*TEXTO MOSTRADO*

>>>>>

Decíamos en un artículo anterior que la terrible reducción del papel de las lenguas clásicas en el bachillerato a raíz de la Ley General de Educación no se debió solamente a su dificultad y al obstáculo que real o supuestamente representaban para la extensión de la enseñanza. Esto hay que explicarlo más claramente.

Puede ser parte de la explicación, ciertamente, del hecho de la desaparición del latín en el Bachillerato Elemental, es decir de su exclusión de la EGB; era difícil hallar profesorado de latín para todos los niños españoles. Aun que también era difícil hallarlo de lenguas modernas, podría decirse.

Por lo que respecta al Bachillerato Superior o BUP, es bien cierto que su reducción a tres miserables años ofrecía dificultades casi insolubles a la hora de la reglamentación y forzaba a reducciones graves en todas las materias. Pero, ¿por qué esa persecución contra las lenguas clásicas incluso por lo que se refiere a los alumnos convocación de Letras? Después de todo, las estadísticas de los exámenes del antiguo preuniversitario demuestran que el porcentaje de suspensos era muy inferior en la sección de Letras (en la que había una prueba de latín y griego), que en la de Ciencias. No eran, pues, tan grave obstáculo.

<<<<<

*EXTRACTO DE DATOS*

>>>>>

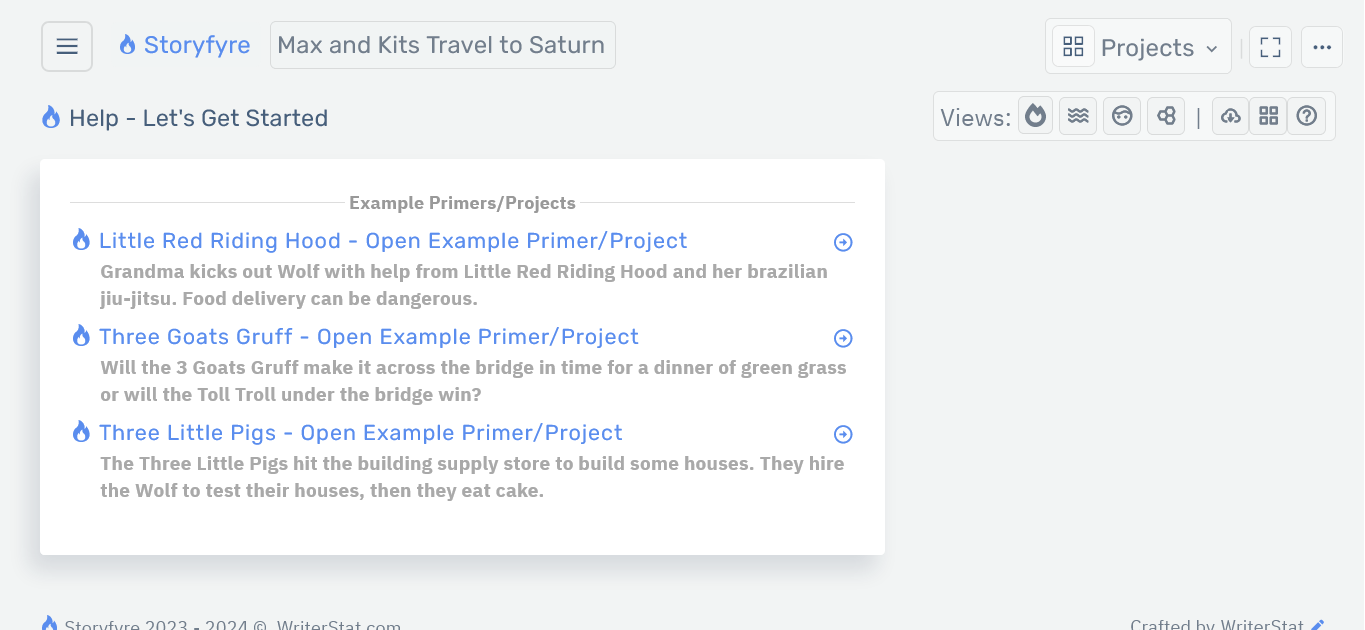Open the grid layout view in the Views toolbar

click(x=1268, y=115)
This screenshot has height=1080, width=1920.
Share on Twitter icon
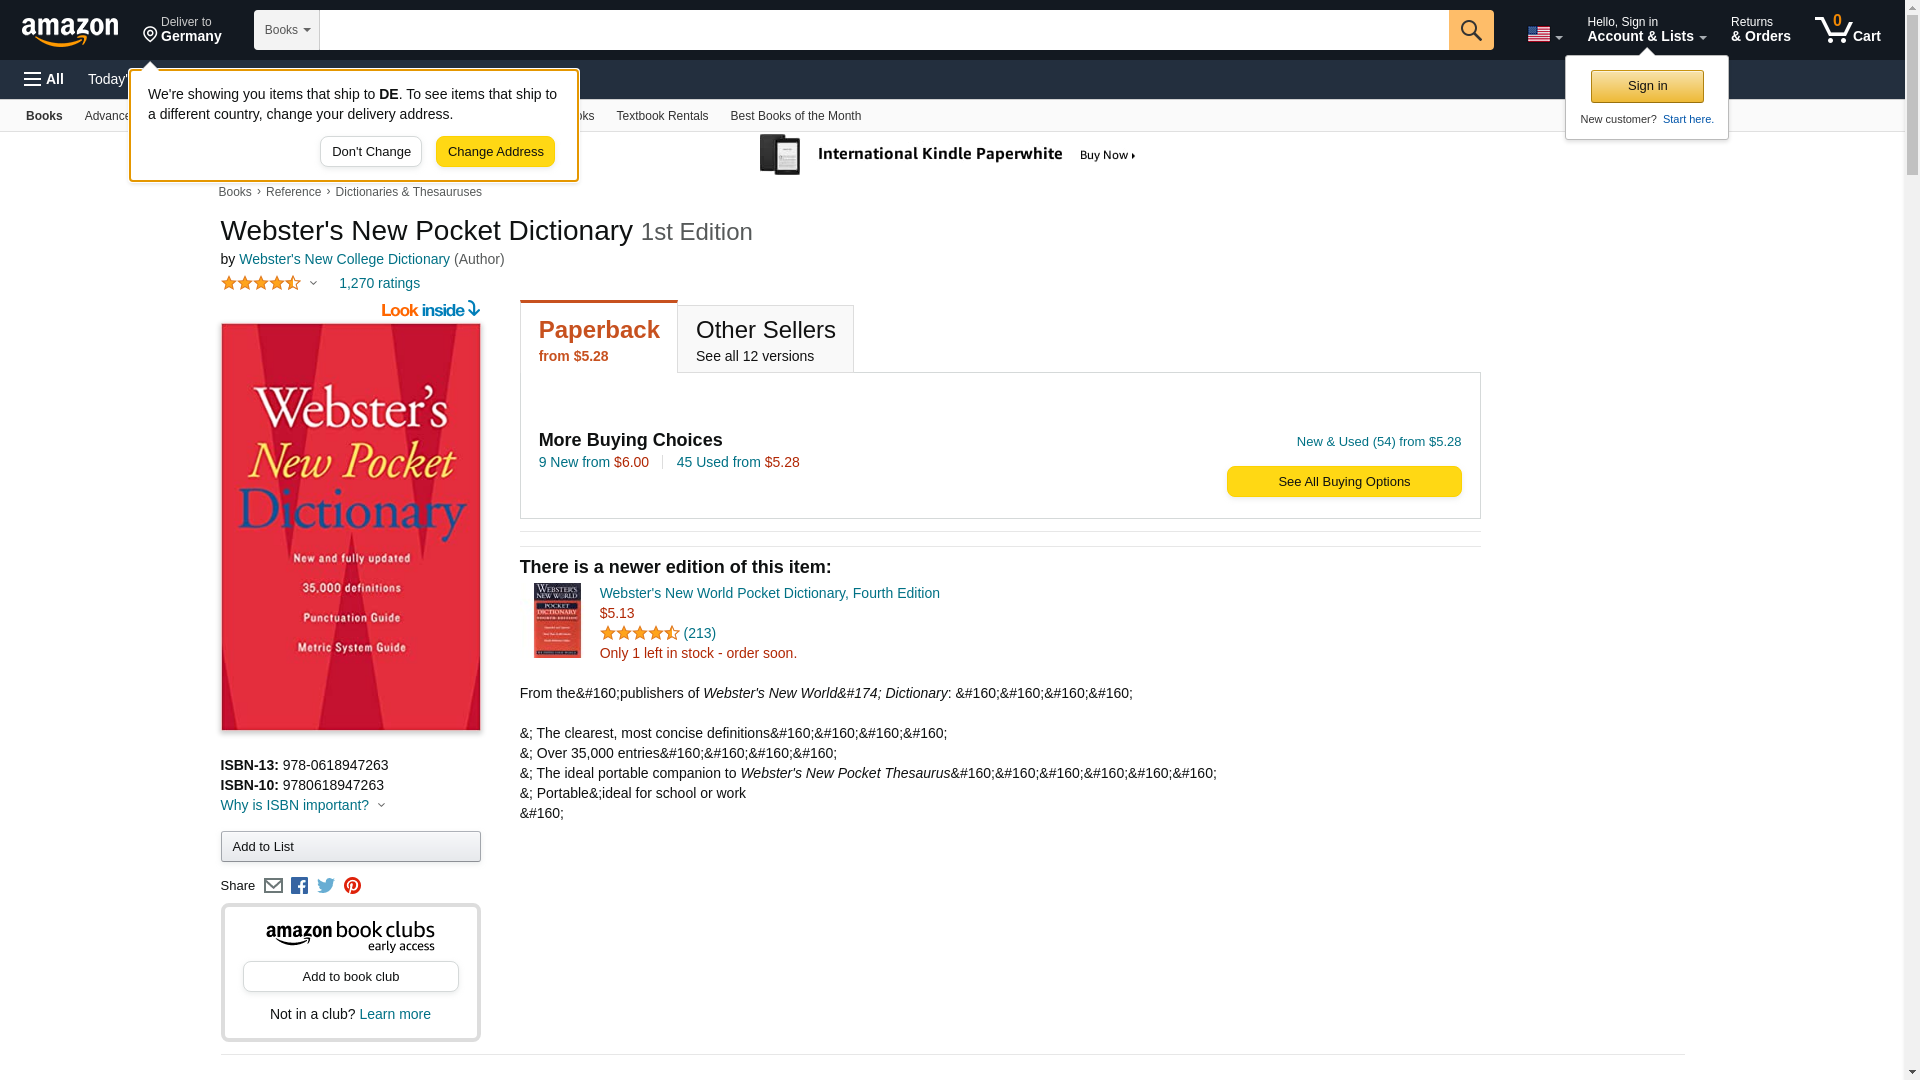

<<<<<

*QUÉ SE PIDE*
Según el texto sobre las lenguas clásicas en el bachillerato, ¿en qué sección del antiguo preuniversitario era menor el porcentaje de suspensos?

*RESPUESTA COMPLETA*
En la sección de Letras, que incluía una prueba de latín y griego.